Check the status of submitted HTCondor jobs

htc_status() connects to an HTC submit node via SSH and runs condor_q to report the status of jobs in the queue. By default it shows all of your jobs. Optionally filter by cluster ID to monitor a specific submission.

Usage

htc_status(
  cluster_id = NULL,
  config = NULL,
  watch = FALSE,
  interval = 60L,
  dry_run = FALSE,
  verbose = FALSE
)

Arguments

cluster_id: An integer or character string. The cluster ID returned by htc_submit(), e.g. 6302860. If NULL (the default), shows all of your jobs currently in the queue. Required when watch = TRUE.
config: A named list as returned by htc_config(). Must contain username and server. If NULL (the default), uses the session config set by htc_start(). If no session config is set, the function errors with instructions.
watch: Logical. If TRUE, polls the queue repeatedly at interval seconds until all jobs in cluster_id have completed. Requires cluster_id to be supplied. Defaults to FALSE.
interval: A positive integer. Number of seconds to wait between polls when watch = TRUE. Defaults to 60.
dry_run: Logical. If TRUE, prints the SSH command that would be executed without running it. Defaults to FALSE.
verbose: Logical. If TRUE, prints progress messages. Defaults to FALSE.

Value

Called for its side effects. Prints the condor_q output to the console. Returns the most recent output invisibly as a character vector.

Details

When watch = TRUE, htc_status() polls the queue repeatedly at a fixed interval until all jobs in the cluster have completed, printing a timestamped snapshot after each poll.

Job status codes

HTCondor reports each job's status with a single letter:

Code	Meaning
I	Idle – waiting for a matching execute node
R	Running – currently executing
H	Held – paused, usually due to an error
C	Completed – finished successfully
X	Removed – cancelled
S	Suspended

Jobs disappear from condor_q once they complete and their output has been transferred back to the submit node.

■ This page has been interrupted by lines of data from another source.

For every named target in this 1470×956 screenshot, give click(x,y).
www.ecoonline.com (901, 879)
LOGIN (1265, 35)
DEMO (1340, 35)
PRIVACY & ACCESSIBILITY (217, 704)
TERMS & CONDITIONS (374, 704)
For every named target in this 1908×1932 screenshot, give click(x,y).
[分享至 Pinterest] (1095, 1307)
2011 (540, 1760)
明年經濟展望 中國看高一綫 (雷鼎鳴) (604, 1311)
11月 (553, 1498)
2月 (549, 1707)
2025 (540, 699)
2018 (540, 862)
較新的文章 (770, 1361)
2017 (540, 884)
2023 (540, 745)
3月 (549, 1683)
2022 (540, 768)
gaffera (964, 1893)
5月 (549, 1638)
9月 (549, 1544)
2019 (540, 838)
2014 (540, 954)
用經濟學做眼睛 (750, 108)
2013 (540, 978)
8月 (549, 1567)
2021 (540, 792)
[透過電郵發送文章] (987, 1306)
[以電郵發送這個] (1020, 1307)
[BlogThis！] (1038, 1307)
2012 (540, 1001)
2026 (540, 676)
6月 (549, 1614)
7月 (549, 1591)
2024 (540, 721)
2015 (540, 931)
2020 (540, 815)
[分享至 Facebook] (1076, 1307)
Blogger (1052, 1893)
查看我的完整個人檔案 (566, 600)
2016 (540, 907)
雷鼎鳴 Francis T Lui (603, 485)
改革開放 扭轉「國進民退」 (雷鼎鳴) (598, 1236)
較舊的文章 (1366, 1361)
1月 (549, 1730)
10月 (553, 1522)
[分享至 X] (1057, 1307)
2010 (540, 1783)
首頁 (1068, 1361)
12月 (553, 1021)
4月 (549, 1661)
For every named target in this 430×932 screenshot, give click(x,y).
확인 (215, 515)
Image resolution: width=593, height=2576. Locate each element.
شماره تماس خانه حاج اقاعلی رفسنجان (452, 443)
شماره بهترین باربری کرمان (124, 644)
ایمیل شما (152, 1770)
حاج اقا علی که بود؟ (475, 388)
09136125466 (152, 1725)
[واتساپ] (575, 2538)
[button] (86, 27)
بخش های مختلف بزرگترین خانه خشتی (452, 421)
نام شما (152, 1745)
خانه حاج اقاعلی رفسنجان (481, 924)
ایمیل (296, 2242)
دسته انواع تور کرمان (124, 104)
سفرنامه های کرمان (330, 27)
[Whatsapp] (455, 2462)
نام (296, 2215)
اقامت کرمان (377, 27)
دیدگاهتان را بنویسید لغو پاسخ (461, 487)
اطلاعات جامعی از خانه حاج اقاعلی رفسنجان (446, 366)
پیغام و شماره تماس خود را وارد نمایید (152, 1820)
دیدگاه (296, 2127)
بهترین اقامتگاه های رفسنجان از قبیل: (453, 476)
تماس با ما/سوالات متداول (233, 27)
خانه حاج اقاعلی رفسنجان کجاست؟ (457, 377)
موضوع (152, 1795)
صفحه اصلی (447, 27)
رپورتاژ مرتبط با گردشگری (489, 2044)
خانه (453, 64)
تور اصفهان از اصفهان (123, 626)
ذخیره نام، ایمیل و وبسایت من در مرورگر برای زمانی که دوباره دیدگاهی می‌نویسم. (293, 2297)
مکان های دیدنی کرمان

Use htc_download() to retrieve completed job output.

Workflow

cfg <- htc_config()

# One-shot status check
htc_status(config = cfg)

# Monitor a specific cluster until completion
htc_status(cluster_id = 6302860, config = cfg, watch = TRUE)

SSH connection reuse

Each poll in watch mode opens a new SSH connection. Configuring ControlMaster in your ~/.ssh/config (see htc_config()) is strongly recommended when using watch = TRUE to avoid repeated Duo MFA prompts.

Examples

# \donttest{
# Preview the SSH command without connecting to CHTC
cfg <- list(username = "netid", server = "ap2002.chtc.wisc.edu")
htc_status(config = cfg, dry_run = TRUE)
#> ✔ Dry run -- command that would be executed:
#>   `ssh -q netid@ap2002.chtc.wisc.edu 'condor_q'`

# Preview with a specific cluster ID
htc_status(cluster_id = 6302860, config = cfg, dry_run = TRUE)
#> ✔ Dry run -- command that would be executed:
#>   `ssh -q netid@ap2002.chtc.wisc.edu 'condor_q 6302860'`
# }

if (FALSE) { # \dontrun{
# All remaining examples require a live CHTC connection
cfg <- htc_config()

# Check all your jobs
htc_status(config = cfg)

# Check a specific cluster
htc_status(cluster_id = 6302860, config = cfg)

# Watch a cluster until all jobs complete (polls every 60 seconds)
htc_status(cluster_id = 6302860, config = cfg, watch = TRUE)

# Watch with a shorter polling interval
htc_status(cluster_id = 6302860, config = cfg, watch = TRUE, interval = 30)
} # }